**Problem details**
Starting with the line that contains "Наука и университеты (190, 1199)" and stopping after the line that contains "Контакты и реквизиты (110, 118)", return each line below exactly as written, with no others.

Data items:
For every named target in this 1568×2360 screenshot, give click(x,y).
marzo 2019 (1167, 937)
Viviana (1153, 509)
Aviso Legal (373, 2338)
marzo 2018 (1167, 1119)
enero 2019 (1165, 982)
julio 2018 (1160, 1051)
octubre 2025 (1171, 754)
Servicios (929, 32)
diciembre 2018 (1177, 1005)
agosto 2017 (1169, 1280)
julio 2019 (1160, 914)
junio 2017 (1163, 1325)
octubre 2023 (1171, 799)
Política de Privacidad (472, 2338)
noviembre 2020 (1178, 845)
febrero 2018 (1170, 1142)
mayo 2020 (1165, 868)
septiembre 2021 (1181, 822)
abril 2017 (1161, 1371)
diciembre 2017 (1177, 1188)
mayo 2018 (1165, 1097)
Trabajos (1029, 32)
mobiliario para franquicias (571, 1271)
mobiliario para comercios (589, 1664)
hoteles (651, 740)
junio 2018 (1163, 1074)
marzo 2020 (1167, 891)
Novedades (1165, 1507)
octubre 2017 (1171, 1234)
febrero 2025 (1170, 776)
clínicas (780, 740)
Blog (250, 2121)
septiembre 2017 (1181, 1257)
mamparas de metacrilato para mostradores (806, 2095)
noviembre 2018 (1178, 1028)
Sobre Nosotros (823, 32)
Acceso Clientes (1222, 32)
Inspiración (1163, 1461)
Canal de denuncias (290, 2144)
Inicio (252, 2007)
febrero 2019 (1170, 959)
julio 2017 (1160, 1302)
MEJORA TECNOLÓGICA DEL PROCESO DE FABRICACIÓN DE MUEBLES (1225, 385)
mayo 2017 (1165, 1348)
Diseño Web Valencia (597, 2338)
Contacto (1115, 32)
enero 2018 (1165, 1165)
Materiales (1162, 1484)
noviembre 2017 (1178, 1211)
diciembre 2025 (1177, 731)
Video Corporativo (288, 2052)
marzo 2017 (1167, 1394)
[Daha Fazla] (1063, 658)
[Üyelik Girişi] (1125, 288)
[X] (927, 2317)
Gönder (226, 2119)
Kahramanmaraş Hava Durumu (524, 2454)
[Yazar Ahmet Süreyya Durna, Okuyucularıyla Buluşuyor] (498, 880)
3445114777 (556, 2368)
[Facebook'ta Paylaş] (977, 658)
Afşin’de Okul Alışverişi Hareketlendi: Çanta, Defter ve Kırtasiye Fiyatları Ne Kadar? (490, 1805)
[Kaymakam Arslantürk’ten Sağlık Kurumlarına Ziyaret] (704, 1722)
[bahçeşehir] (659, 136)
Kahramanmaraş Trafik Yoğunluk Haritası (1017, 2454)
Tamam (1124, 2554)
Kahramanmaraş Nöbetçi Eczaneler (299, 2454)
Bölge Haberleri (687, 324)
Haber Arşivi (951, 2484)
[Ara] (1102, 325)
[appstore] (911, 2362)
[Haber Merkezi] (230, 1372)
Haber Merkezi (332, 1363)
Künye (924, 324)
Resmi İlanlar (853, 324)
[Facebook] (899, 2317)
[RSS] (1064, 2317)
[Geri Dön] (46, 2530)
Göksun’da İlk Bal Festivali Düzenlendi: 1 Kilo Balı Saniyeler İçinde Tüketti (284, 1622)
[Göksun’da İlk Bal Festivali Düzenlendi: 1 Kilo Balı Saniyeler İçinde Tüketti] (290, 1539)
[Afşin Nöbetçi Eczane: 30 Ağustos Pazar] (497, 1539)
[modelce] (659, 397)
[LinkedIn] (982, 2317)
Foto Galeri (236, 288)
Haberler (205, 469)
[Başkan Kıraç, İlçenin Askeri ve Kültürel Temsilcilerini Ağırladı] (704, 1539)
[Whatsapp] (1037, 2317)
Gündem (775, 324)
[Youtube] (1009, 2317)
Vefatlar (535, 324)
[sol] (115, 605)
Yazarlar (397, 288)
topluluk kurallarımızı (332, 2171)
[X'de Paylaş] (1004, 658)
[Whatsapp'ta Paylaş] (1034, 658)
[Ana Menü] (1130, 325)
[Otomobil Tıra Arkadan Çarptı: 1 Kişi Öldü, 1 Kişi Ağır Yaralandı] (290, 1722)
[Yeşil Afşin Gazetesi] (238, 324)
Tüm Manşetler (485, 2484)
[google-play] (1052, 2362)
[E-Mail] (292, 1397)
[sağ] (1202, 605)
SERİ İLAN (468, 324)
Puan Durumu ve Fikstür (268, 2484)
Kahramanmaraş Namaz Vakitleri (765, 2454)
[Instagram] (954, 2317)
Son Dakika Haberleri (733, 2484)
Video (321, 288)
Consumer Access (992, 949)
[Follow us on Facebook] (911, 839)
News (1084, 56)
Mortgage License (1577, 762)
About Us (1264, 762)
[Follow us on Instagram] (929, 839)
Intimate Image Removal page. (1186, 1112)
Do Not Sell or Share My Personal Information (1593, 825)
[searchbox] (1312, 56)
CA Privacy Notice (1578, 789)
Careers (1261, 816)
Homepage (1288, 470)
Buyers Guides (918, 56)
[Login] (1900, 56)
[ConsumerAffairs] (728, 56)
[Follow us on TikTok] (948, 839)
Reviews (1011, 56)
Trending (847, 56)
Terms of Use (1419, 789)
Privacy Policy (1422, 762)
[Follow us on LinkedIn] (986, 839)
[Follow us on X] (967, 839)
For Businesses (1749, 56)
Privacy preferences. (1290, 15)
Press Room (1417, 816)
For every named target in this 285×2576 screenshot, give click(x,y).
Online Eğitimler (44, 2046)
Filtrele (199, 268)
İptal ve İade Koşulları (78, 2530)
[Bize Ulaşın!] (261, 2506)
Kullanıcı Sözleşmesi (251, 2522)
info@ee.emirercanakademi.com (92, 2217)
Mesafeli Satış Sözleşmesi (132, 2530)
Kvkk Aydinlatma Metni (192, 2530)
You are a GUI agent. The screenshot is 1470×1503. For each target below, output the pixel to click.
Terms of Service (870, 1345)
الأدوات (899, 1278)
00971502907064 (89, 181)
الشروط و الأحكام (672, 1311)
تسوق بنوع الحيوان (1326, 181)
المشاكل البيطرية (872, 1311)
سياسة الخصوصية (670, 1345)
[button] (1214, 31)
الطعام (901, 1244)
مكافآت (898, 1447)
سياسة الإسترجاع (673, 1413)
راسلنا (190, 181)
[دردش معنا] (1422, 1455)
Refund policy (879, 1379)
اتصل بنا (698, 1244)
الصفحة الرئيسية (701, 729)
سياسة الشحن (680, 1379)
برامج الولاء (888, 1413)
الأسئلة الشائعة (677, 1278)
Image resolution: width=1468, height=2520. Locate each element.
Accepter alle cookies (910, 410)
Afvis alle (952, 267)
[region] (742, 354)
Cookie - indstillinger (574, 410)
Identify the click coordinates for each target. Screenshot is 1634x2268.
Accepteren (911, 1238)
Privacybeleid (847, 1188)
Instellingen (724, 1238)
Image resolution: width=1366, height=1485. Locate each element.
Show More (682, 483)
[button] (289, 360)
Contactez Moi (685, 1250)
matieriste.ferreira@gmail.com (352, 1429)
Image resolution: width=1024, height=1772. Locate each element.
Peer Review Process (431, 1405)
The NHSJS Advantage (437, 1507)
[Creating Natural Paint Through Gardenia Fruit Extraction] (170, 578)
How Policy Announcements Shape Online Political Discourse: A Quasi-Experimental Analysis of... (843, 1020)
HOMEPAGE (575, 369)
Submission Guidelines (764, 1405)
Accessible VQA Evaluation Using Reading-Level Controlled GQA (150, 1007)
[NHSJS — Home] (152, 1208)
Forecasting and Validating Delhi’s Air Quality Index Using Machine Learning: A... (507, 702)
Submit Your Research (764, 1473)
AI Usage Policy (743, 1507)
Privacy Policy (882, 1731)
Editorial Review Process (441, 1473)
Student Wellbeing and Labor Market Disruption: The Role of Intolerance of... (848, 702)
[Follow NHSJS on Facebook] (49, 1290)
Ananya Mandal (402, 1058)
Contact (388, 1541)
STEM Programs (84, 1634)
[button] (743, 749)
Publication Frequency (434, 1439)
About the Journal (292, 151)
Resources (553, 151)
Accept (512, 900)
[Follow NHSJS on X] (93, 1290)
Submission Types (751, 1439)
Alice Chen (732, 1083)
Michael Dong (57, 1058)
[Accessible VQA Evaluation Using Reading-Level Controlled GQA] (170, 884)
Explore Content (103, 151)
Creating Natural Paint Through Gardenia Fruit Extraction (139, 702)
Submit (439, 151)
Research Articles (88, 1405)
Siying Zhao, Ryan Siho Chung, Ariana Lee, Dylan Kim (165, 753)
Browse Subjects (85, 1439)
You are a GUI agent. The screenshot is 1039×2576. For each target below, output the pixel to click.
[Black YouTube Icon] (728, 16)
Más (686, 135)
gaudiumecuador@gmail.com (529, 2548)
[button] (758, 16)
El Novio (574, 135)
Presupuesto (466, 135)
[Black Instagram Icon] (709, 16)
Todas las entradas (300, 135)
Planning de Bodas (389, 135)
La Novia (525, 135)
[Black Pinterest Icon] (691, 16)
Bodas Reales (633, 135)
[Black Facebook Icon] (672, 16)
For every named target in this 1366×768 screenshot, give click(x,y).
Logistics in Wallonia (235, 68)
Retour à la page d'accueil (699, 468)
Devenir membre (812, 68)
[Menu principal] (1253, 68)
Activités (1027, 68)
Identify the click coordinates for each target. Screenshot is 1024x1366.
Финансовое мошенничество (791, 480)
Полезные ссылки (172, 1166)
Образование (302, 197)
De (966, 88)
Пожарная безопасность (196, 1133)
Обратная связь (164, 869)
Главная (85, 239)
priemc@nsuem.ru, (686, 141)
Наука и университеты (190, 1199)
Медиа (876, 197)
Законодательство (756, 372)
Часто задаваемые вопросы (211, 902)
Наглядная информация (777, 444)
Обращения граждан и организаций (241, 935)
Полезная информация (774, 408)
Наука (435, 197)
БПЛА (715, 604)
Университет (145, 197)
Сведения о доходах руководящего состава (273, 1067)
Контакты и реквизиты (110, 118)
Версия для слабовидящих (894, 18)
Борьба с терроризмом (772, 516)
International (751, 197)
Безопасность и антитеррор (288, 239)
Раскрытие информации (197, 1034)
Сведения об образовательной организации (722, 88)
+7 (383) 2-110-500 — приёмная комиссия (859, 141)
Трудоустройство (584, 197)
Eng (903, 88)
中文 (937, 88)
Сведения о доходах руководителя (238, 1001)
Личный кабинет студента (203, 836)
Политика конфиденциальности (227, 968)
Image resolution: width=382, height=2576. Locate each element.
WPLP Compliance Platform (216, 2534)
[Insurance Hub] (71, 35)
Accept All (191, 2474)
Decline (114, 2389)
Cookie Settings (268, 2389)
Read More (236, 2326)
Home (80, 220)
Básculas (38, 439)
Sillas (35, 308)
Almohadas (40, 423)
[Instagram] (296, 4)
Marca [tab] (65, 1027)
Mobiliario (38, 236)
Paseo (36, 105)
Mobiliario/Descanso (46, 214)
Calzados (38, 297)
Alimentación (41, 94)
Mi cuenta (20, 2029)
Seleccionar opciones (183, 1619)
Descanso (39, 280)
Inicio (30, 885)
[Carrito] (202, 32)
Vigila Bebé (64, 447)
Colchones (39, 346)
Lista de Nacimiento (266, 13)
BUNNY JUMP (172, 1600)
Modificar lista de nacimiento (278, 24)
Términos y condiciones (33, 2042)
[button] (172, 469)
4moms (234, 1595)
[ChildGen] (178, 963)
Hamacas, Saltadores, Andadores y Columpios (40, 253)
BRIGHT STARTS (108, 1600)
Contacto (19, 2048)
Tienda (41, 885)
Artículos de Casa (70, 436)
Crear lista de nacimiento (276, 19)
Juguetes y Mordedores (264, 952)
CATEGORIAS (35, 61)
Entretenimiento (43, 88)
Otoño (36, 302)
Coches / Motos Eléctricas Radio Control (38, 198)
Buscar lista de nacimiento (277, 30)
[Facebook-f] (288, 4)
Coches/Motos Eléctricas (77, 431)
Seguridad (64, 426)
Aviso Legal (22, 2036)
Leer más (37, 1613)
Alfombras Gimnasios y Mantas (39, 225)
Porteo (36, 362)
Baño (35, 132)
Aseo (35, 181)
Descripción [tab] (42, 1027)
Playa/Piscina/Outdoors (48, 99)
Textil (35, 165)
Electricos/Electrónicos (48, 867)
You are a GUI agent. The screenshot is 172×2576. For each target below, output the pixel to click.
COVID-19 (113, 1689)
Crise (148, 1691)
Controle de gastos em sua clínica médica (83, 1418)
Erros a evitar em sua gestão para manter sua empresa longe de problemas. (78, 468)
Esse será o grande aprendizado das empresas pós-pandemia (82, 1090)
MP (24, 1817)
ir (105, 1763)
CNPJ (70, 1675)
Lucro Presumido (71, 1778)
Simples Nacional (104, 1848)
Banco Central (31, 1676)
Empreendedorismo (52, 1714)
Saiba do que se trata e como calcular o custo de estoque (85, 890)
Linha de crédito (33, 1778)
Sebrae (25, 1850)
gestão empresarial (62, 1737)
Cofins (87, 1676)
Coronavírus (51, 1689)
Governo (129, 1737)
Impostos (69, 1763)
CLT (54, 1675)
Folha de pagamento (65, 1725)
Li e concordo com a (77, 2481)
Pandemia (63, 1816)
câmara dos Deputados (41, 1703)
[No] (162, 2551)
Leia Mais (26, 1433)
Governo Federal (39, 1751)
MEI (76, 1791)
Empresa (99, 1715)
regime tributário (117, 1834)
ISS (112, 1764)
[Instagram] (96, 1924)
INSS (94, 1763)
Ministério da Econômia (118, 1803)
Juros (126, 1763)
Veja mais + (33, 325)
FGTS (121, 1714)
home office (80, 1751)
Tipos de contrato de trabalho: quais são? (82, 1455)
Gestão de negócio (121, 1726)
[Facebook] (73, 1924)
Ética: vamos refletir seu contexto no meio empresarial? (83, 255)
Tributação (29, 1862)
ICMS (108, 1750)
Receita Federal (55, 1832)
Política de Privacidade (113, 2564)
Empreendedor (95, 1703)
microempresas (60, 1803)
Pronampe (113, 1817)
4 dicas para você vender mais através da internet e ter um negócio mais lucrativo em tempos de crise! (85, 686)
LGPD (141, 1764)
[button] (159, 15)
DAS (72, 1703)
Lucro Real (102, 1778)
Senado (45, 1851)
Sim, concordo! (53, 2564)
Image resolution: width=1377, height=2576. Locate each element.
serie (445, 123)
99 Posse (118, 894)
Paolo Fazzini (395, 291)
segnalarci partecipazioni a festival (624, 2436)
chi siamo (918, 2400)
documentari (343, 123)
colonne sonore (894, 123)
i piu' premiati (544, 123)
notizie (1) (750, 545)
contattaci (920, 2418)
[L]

**Response area**
Наука и университеты (190, 1199)
Медиа (876, 197)
Законодательство (756, 372)
Часто задаваемые вопросы (211, 902)
Наглядная информация (777, 444)
Обращения граждан и организаций (241, 935)
Полезная информация (774, 408)
Наука (435, 197)
БПЛА (715, 604)
Университет (145, 197)
Сведения о доходах руководящего состава (273, 1067)
Контакты и реквизиты (110, 118)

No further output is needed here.